Conservation Management : Controlled Burning Questions


It’s always a great experience to drive thru the Oak Openings Preserve in Toledo Ohio.  We usually make this our normal route home after enjoying dinner at Loma Lindas Mexican Restaurant or shopping at the many garden centers located on Airport Highway in Northwest Ohio. This last drive we were hoping to see the normal deer and color starting to pop but got the witness a control burn going on.  I was curious to what this was all about and knew I could ask my favorite forestry pal on social media. In this post I emailed Joe of about this practice and he was kind of enough to answer a few of my questions which I will share below.

Drive Thru Oak Openings on Control Burn Day

Twitter Connecting

Joe was kind enough to answer a few of my questions

  1. Controlled burning is a well-planned conservation management tool that must have a specific goal before it is conducted. Some of the reasons to conduct controlled burns include: fuel reduction (mainly out west); production of forbs and grasses for wildlife grazing (woodlands); rejuvenating warm-season-grass (WSG) stands to improve wildlife habitat; improving conditions for oaks to grow – oak seedlings can withstand a low-intensity fire while competing hardwoods such as maple do not survive the fire; preparing land after logging for reforestation with pine seedlings. In regards to minimizing the impact on wildlife, controlled burning is usually done outside of the nesting season for most birds and mammals.


  1. The frequency of controlled burning is based on the objective:
  • Fuel reduction – every 5-10 yrs
  • Woodland wildlife grazing – every 10-15 yrs
  • WSG burns – every 3 yrs
  • Improving conditions for oak growth – 1-2 times
  • Land prep for pine planting –  once


  1. Conditions that dictate whether a burn happens or not:
  • Humidity (usually not below 30%)
  • Dryness of fuel
  • Wind speed and direction
  • Available resources to safely conduct burn
  • Management of the smoke
  • Hazards or targets near the burn – houses, businesses, etc.
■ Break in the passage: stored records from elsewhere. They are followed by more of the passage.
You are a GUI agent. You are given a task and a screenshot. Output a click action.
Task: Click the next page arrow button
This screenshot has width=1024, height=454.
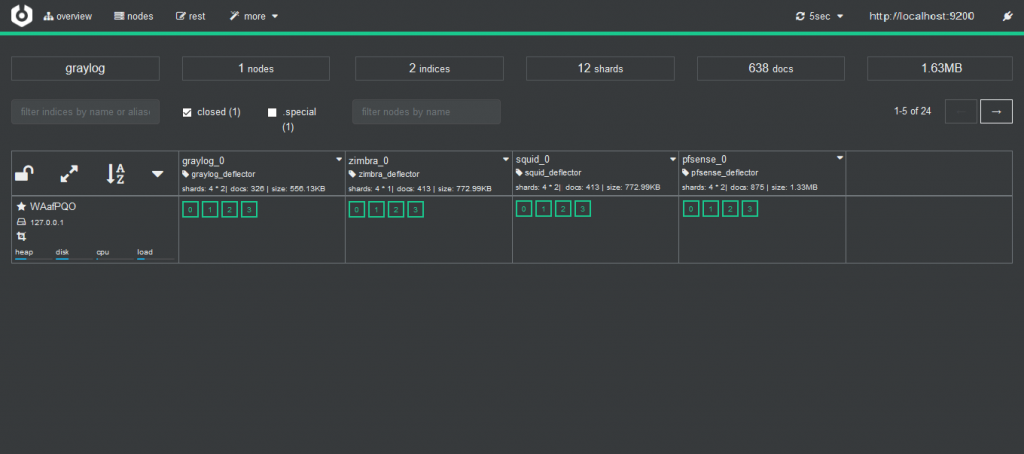(996, 111)
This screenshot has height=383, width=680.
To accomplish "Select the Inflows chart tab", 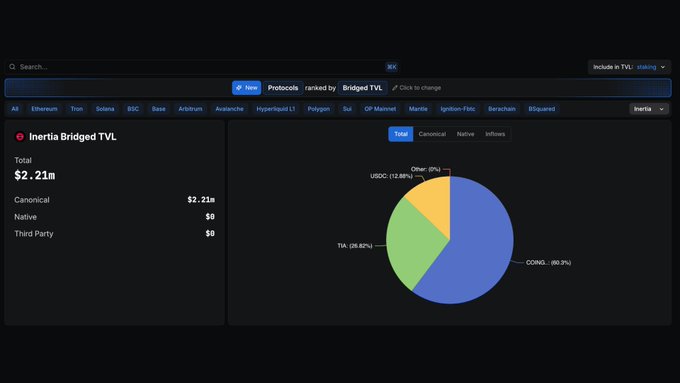I will point(495,134).
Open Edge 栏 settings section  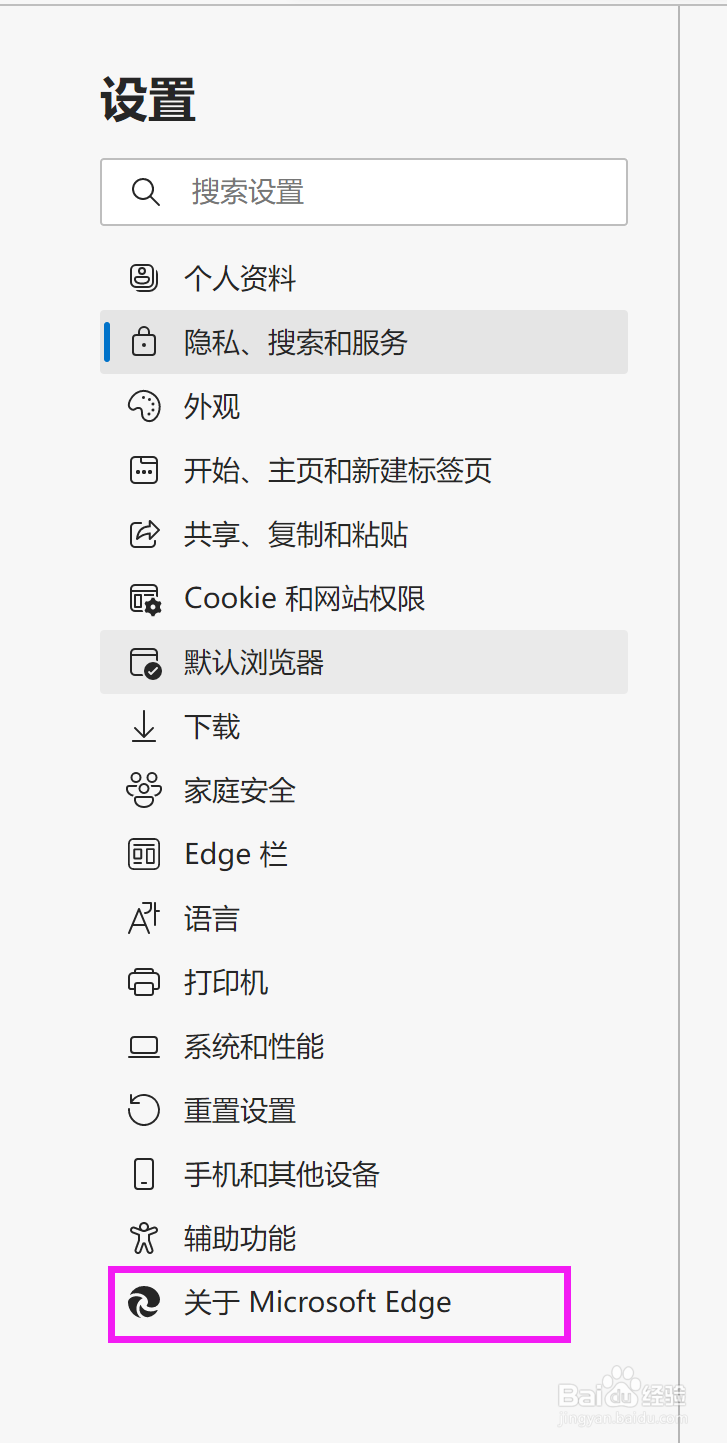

  1. Keeping a burn under control is a balance of both science and art. The first step is to install adequate fire breaks that will contain the fire as it moves across the landscape. This can be a plowed furrow created by a forestry dozer/fireplow unit, a road, a wide stream, etc. From there the “critical” fire control line is carefully burned out. This is the line towards which the wind is blowing. Once that is burned-out and blackened, personnel with fire drip torches light strings of fire perpendicular to the direction of the wind. This is continued until all of the area is burned over. Once the burning is completed the crews stay on site to monitor the area until it is safe to leave the burn. We also make certain that we have a dozer/fireplow unit on site the day of the burn, an engine with an ample water supply and plenty of people to safely conduct the burning operations.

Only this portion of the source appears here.